Showing kids the effects of knife crime and expecting them to reform shows a misunderstanding of our psychology. The adrenaline buzz we get from a little danger – or pretend danger like a roller coaster ride – is addictive. Emphasising the danger of carrying a concealed weapon, can only make otherwise boring teenage lives more exciting.
Fortunately, the proposals behind the headlines are much more sensible; intervening in 110,000 problem families. Parenting classes for those who have failed to create a home environment in which anti-social behaviour isn’t tolerated may amount to blaming the parents, but hey, guess who’s responsible for their kids.

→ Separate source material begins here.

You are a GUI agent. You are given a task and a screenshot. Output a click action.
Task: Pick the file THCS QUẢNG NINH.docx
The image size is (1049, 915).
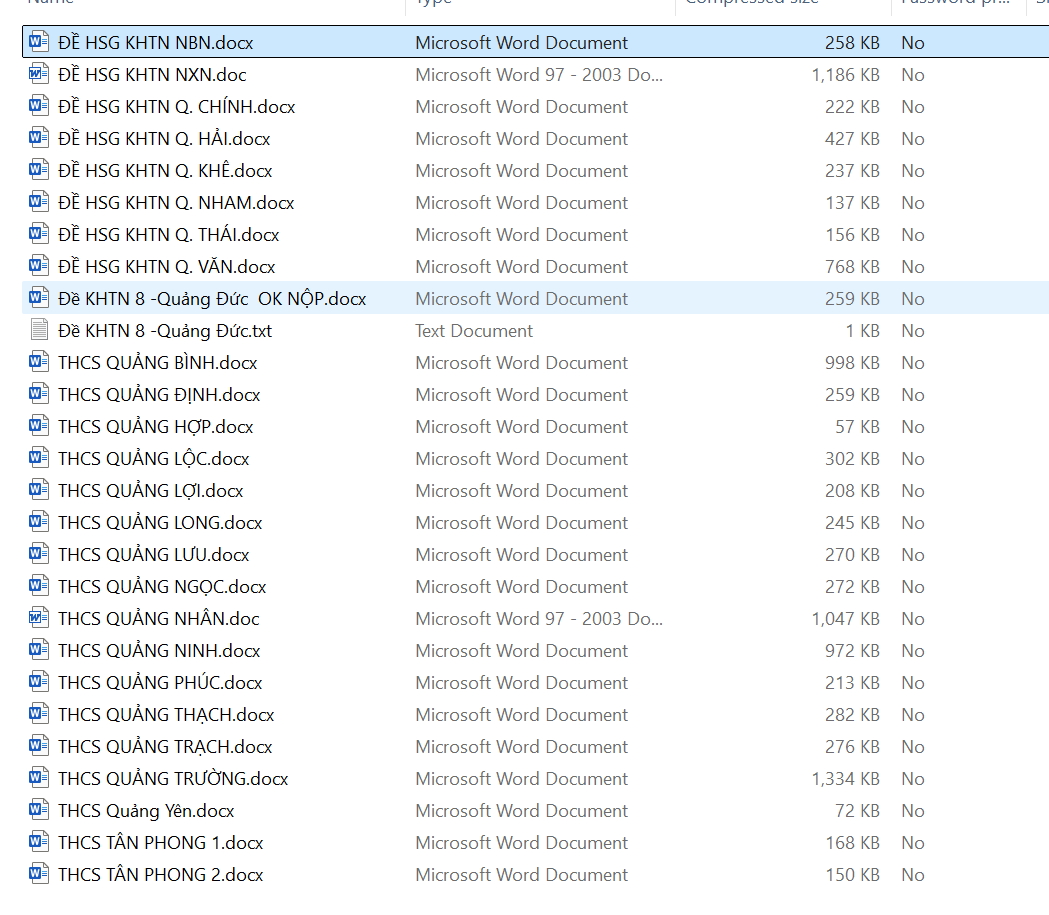159,651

Back in the 1980s, suspension and expulsion from my old school, in inner city London, were badges of honour for those who came from families with no respect or interest in education. Teachers daren’t detain pupils because it was not uncommon for an angry father to storm into school and rescue his offspring with a threat of violence. But if it had been followed through with sanctions that fell on parents, I suspect things would have been different. Dad would not have been keen on a compulsory parenting class… although I pity whoever ends up leading that lesson.
Meanwhile, the Tories have nothing of substance to offer. ‘Why not just throw them in jail?’ asks the Mail’s Stephen Pollard, echoing shadow home secretary Dominic Grieve. The answer is that while punishment should be dished out as appropriate, it has very little deterrent effect. Criminals simply don’t commit crime in anticipation of getting caught, either because they think they’ve taken precautions or their state of mind precludes them for thinking too far ahead; the prison population is disproportionately made up of drug addicts and the mentally ill and knife crime is most often committed in the heat of the moment. Not only does punishment fail to deter, it can only be imposed after the crime has been committed; prevention is better than cure.
To be fair, some Tories are thinking longer term. ConservativeHome’s Tim Montgomerie talks of values and at first sight can appear reasonable. But dig around and it becomes clear that this is little more than a repackaging of the social conservatism of old and is consequently ill equipped to plan for the future. Attempts to promote two parent heterosexual families fail to recognise that in many dysfunctional homes, men are aggressors with little of value to offer their children.
These Conservatives are still inspired by Christian faith and values, failing to understand that those of us who have never been superstitious only develop faith at times of personal crisis. The Conservative’s is a backward approach that refuses to accept that Britain is a multi-cultural society and so consequently has nothing to offer.